Alors que l’épidémie d’Ebola continue de progresser en République démocratique du Congo (RDC) et en Ouganda, les équipes médicales déployées sur le terrain paient un lourd tribut. L’Organisation mondiale de la santé (OMS) décrit aujourd’hui Ebola comme « une maladie que l’on attrape en prenant soin des autres », soulignant le risque extrême auquel sont exposés les soignants, les proches des malades et les volontaires engagés dans la lutte contre le virus.
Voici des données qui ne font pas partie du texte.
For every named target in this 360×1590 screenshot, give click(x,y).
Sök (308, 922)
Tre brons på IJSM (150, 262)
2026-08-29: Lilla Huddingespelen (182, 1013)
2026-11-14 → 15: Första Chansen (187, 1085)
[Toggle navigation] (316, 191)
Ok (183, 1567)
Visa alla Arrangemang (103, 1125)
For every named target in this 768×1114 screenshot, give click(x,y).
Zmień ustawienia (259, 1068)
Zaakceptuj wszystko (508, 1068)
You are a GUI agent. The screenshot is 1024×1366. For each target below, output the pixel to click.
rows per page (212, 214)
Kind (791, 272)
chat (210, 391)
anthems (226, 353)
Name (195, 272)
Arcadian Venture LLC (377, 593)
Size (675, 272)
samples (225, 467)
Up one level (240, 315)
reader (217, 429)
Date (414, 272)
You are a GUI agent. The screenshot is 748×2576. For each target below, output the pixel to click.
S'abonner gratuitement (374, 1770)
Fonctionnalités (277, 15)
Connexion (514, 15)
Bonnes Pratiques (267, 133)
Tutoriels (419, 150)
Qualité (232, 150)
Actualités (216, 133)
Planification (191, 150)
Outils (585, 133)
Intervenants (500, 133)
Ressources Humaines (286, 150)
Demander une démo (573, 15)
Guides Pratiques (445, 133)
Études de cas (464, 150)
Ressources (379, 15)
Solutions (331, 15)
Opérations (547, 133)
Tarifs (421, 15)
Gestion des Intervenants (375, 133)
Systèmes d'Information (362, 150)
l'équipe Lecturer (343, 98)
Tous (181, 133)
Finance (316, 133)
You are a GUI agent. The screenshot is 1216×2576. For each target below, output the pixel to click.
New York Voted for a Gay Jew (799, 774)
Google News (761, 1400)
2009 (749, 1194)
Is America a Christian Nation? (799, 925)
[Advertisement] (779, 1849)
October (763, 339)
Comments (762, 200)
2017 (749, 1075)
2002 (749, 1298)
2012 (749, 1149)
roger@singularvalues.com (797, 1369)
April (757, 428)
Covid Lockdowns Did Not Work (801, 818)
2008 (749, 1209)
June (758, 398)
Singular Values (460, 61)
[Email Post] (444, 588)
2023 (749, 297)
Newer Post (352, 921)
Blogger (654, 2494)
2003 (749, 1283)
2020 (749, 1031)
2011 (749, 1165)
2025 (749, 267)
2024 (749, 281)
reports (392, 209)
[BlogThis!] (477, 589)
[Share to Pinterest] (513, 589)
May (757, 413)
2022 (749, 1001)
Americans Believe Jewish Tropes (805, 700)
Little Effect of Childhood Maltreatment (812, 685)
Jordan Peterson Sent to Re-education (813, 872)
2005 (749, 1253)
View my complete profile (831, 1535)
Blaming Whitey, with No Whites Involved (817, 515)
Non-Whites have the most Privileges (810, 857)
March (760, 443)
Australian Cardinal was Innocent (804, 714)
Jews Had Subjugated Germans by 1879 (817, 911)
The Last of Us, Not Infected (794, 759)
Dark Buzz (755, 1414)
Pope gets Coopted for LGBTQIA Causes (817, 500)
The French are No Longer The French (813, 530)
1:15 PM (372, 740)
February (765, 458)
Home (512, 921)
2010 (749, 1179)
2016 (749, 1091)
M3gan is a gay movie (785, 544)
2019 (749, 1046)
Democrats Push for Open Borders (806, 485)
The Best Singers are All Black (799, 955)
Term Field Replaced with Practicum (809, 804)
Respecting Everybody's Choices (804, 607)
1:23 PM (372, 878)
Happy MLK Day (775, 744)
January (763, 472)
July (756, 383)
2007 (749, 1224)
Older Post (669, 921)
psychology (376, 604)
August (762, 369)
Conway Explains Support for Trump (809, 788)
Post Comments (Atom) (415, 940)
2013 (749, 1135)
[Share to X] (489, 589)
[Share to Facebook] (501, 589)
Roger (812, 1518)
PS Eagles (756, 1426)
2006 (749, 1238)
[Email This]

Dans un témoignage publié depuis les zones les plus touchées, l’OMS rappelle que la transmission du virus survient fréquemment lors des gestes de solidarité les plus élémentaires : accompagner un proche malade, lui apporter de la nourriture, l’aider à se laver ou participer à des rites funéraires traditionnels. Cette réalité place les familles et les professionnels de santé en première ligne face à une maladie parmi les plus meurtrières au monde.
L’épidémie actuelle est provoquée par la souche Bundibugyo du virus Ebola, une variante rare contre laquelle aucun vaccin ni traitement homologué n’est encore disponible. Les autorités sanitaires internationales font état de centaines de cas suspects et de plusieurs centaines de décès dans l’est de la RDC, tandis que des cas importés ont également été signalés en Ouganda.
Sur le terrain, les équipes médicales travaillent dans des conditions particulièrement difficiles. Les centres de traitement font face à des pénuries de matériel, tandis que les capacités de diagnostic restent limitées. La détection tardive de l’épidémie a favorisé la circulation du virus pendant plusieurs semaines avant son identification officielle, compliquant considérablement les opérations de traçage des contacts et d’isolement des patients.
À cette crise sanitaire s’ajoutent des obstacles sécuritaires et sociaux. Dans certaines régions de l’est congolais, les conflits armés, les déplacements massifs de population et la méfiance envers les autorités sanitaires entravent le travail des équipes d’intervention. Des structures médicales ont été attaquées et des rumeurs circulant sur les réseaux sociaux alimentent la défiance de certaines communautés à l’égard des soignants.
Le coût humain est particulièrement élevé parmi les personnels de santé. Plusieurs médecins, infirmiers et volontaires ont perdu la vie après avoir contracté le virus en prenant en charge des patients infectés. Leurs décès illustrent la vulnérabilité de celles et ceux qui assurent la réponse sanitaire au plus près des populations touchées.
L’OMS rappelle que le taux de mortalité des infections à Ebola peut atteindre entre 30 % et 50 % dans l’épidémie actuelle, selon les données disponibles, même si une prise en charge précoce améliore considérablement les chances de survie. L’organisation insiste également sur l’importance des mesures de protection, du renforcement de la surveillance épidémiologique et du soutien aux soignants qui constituent le premier rempart contre la propagation du virus.
Au-delà des chiffres, la crise met en lumière une réalité souvent oubliée des grandes épidémies : ceux qui risquent le plus leur vie sont souvent ceux qui choisissent de prendre soin des autres. Une situation qui explique pourquoi, pour de nombreux experts de santé publique, la lutte contre Ebola ne se résume pas à une bataille médicale, mais constitue aussi un défi humain, social et communautaire majeur.